Laurence Delina Authors Paper Providing Framework on Technology Use to Local Climate-Development Organizations

Laurence Delina, a former senior post-doctoral associate at the Frederick S. Pardee Center for the Study of the Longer-Range Future, recently authored a paper titled “ICTs for delivering climate-development strategies: an informational governance framework for local climate-development organizations” published in the journal Climate and Development.

Around the world, a growing number of “climate-development organizations” (CDOs) — particularly at the local and community levels — are seeking to address the climate-development challenge in multiple ways. Information and communication technologies (ICTs) (e.g. television, radio, cell phones, mobile apps, wireless networks, and more) have been recognized as playing an important role for CDOs. But local CDOs in developing countries often lack the necessary access to technology, while also facing strategic and governance challenges due to an absence of frameworks on how these CDOs can most effectively incorporate ICTs into their efforts. This paper provides CDOs at the local and community levels with guidance on how to build better “informational governance” for their climate-development efforts.

Delina recently accepted a tenure-track faculty position at the Hong Kong University of Science and Technology. While at the Pardee Center, Delina led a research project called The Future of Energy Systems in Developing Countries, which sought to understand the options and trade-offs for achieving a secure and sustainable energy future in a select number of developing countries.
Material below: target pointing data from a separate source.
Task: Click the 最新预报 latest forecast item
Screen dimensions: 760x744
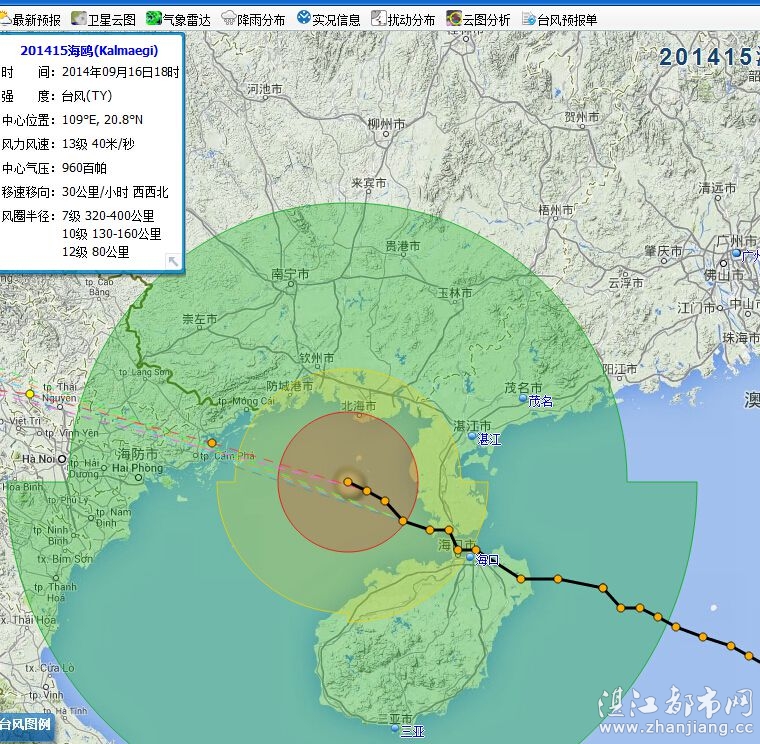Action: 32,19
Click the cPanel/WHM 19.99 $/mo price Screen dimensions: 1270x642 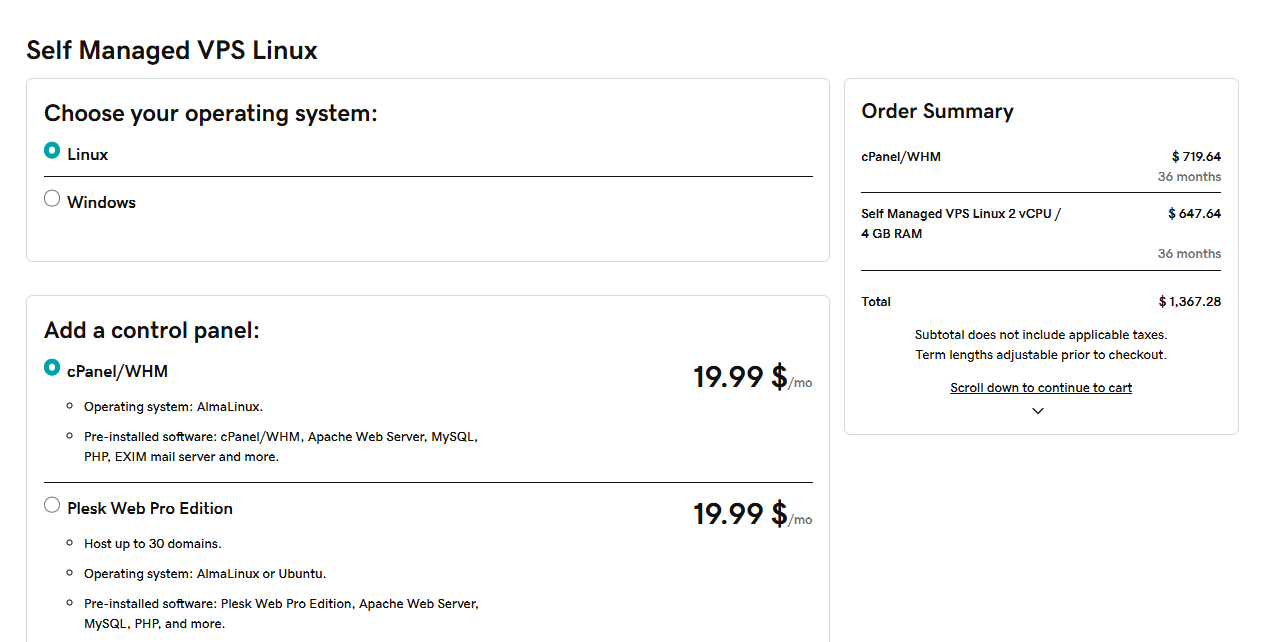tap(751, 377)
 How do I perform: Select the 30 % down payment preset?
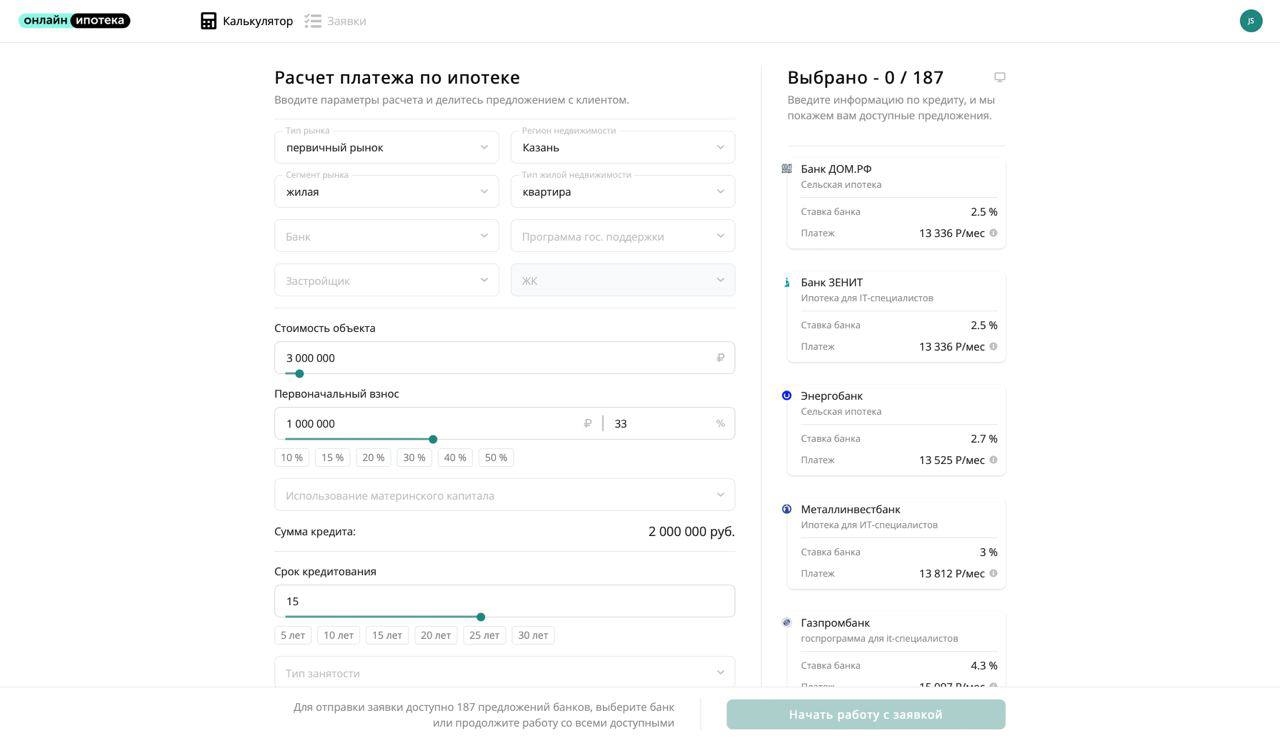[x=414, y=458]
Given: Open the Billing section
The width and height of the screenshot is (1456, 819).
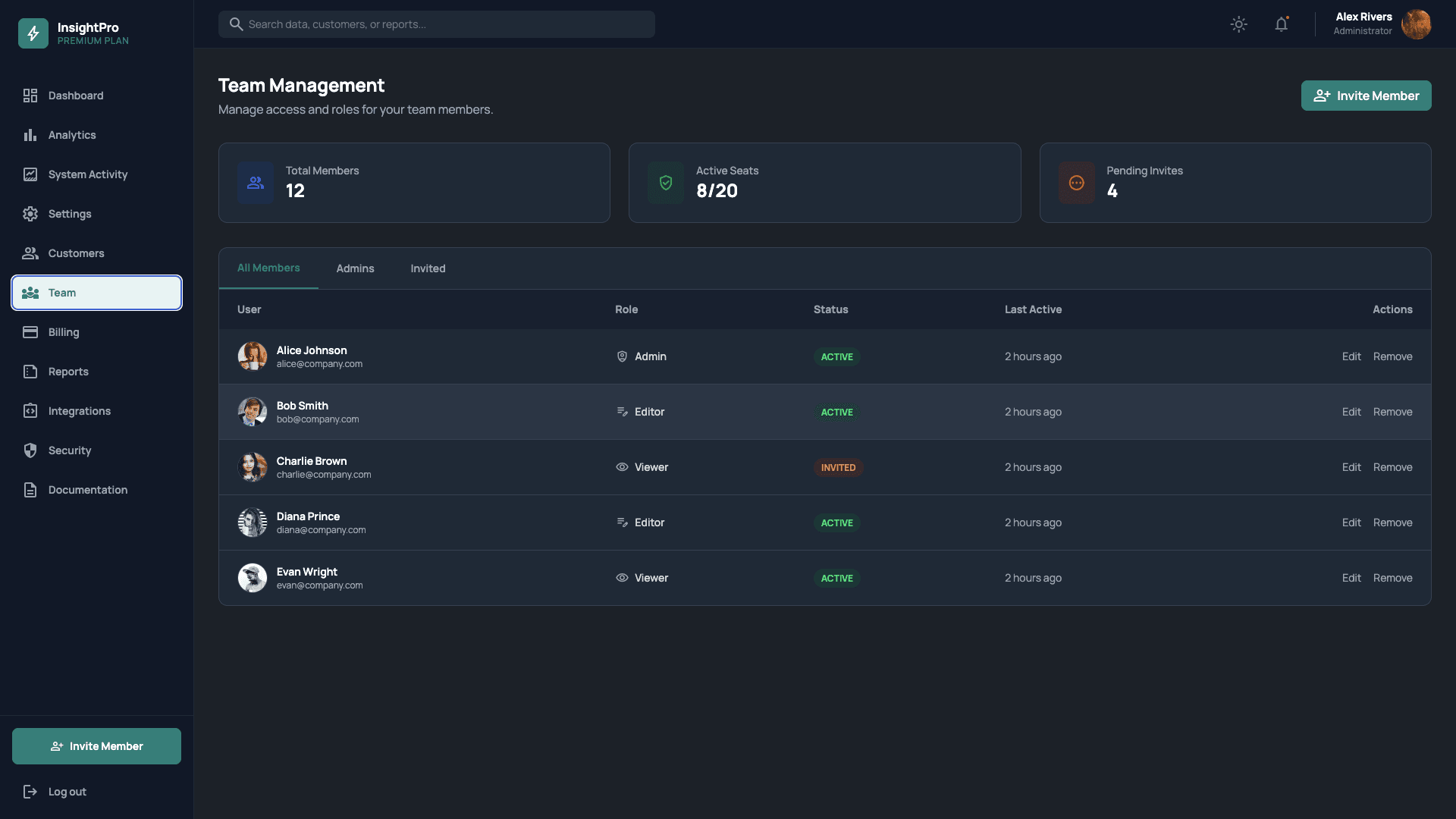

In his newest book, titled Emancipatory Climate Actions: Strategies from histories (Palgrave Macmillan 2019), Delina offers strategies for strengthening climate change activism based on the mechanisms that made previous large-scale social movements successful. He is the author of three other books: Strategies for Rapid Climate Mitigation: Wartime mobilisation as a model for action? (Routledge 2016), Accelerating Sustainable Energy Transition(s) in Developing Countries: The challenges of climate change and sustainable development (Routledge 2017), and Climate Actions: Transformative Mechanisms for Social Mobilisation (Palgrave Macmillan 2019).